Objetivo da tarefa — Segundo o trecho sobre a Via Láctea, qual é a idade aproximada dos objetos mais próximos do centro da galáxia? Responda, por favor, em uma frase.

== Trecho selecionado ==

Com o mapa dos dois hemisférios (acima e abaixo do disco galáctico) da Via Láctea, foi possível descobrir o seguinte: as estrelas mais antigas se formaram antes ou concomitantemente “ao colapso gravitacional da imensa nuvem de gás que formou as estrelas do centro da Via Láctea”, segundo explicou Santucci.
“Nosso mapa mostra que os objetos mais próximos do centro da galáxia têm uma idade de cerca de 13 bilhões de anos”, disse.
A partir de então, as estrelas continuaram se formando, em ordem cronológica do centro para fora. “Nosso estudo veio confirmar antigas teorias da evolução galáctica, que postulavam que as estrelas mais antigas teriam se formado no centro e as mais jovens progressivamente em direção ao halo. Ninguém tinha mostrado isto antes”, disse Santucci.

===
== Linhas exibidas ==

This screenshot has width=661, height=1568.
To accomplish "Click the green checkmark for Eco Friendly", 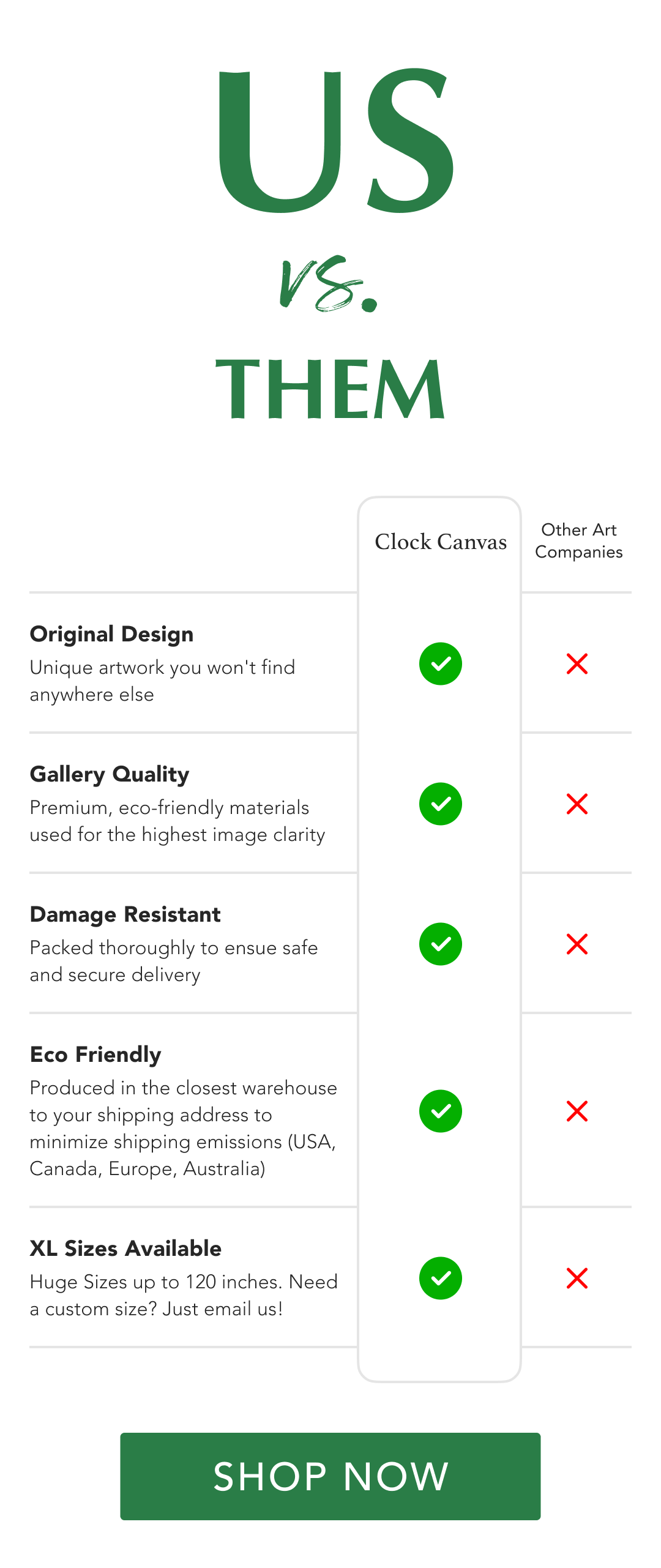I will 440,1111.
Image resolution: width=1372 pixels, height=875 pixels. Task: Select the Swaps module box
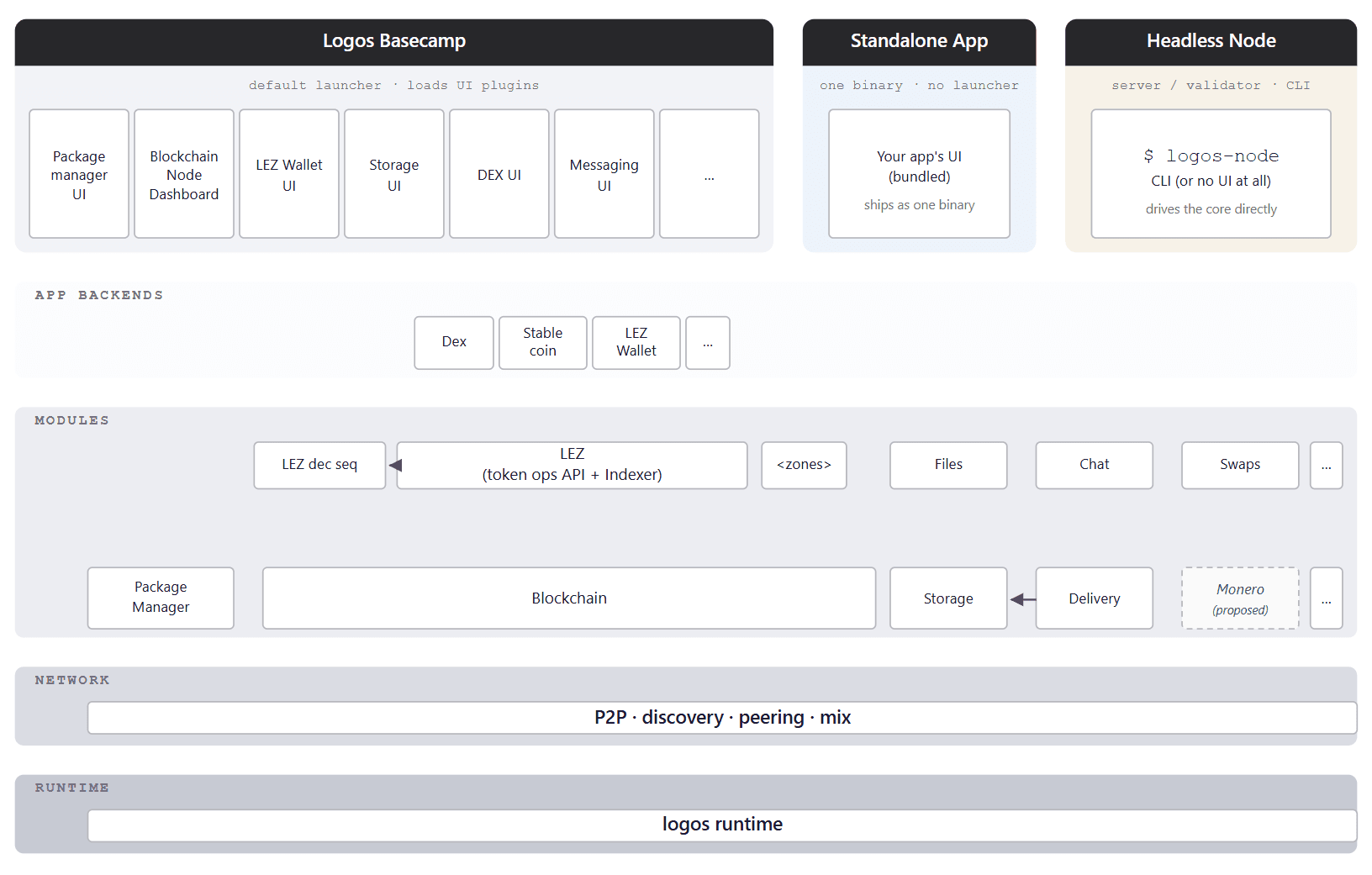pyautogui.click(x=1240, y=465)

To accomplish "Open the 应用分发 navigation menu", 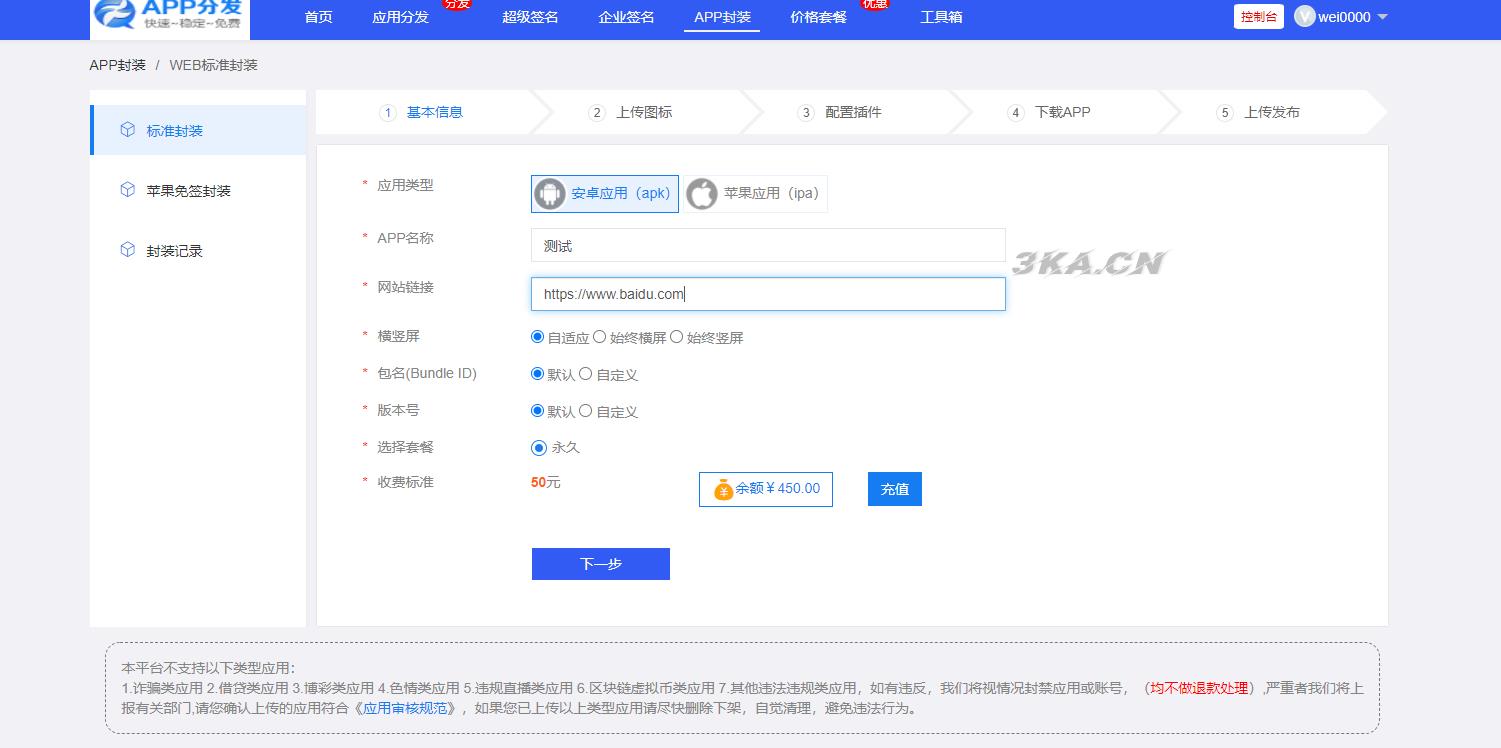I will [400, 17].
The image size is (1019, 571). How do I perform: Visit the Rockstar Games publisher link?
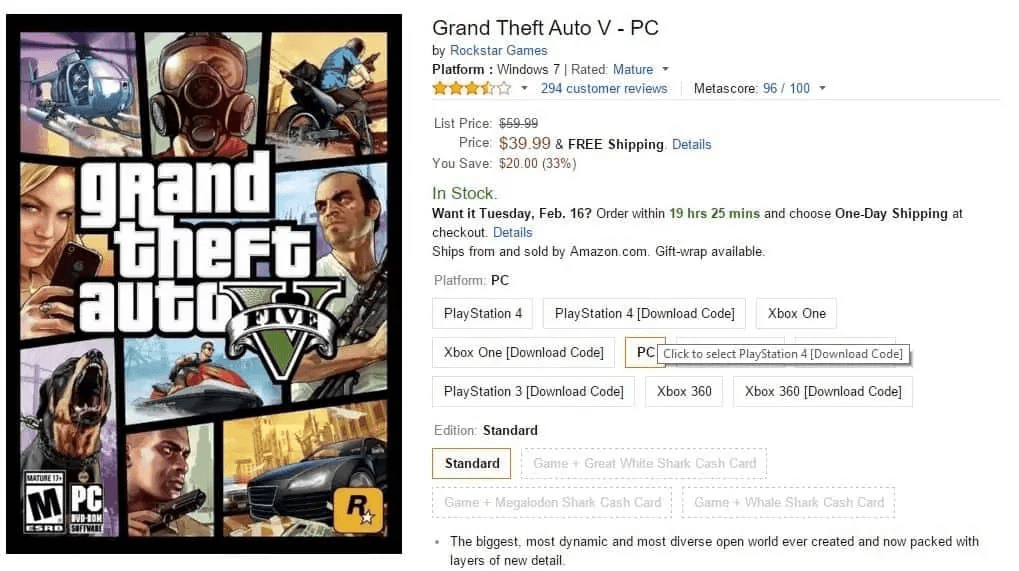coord(498,50)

===

A resposta — Os objetos mais próximos do centro da galáxia têm cerca de 13 bilhões de anos.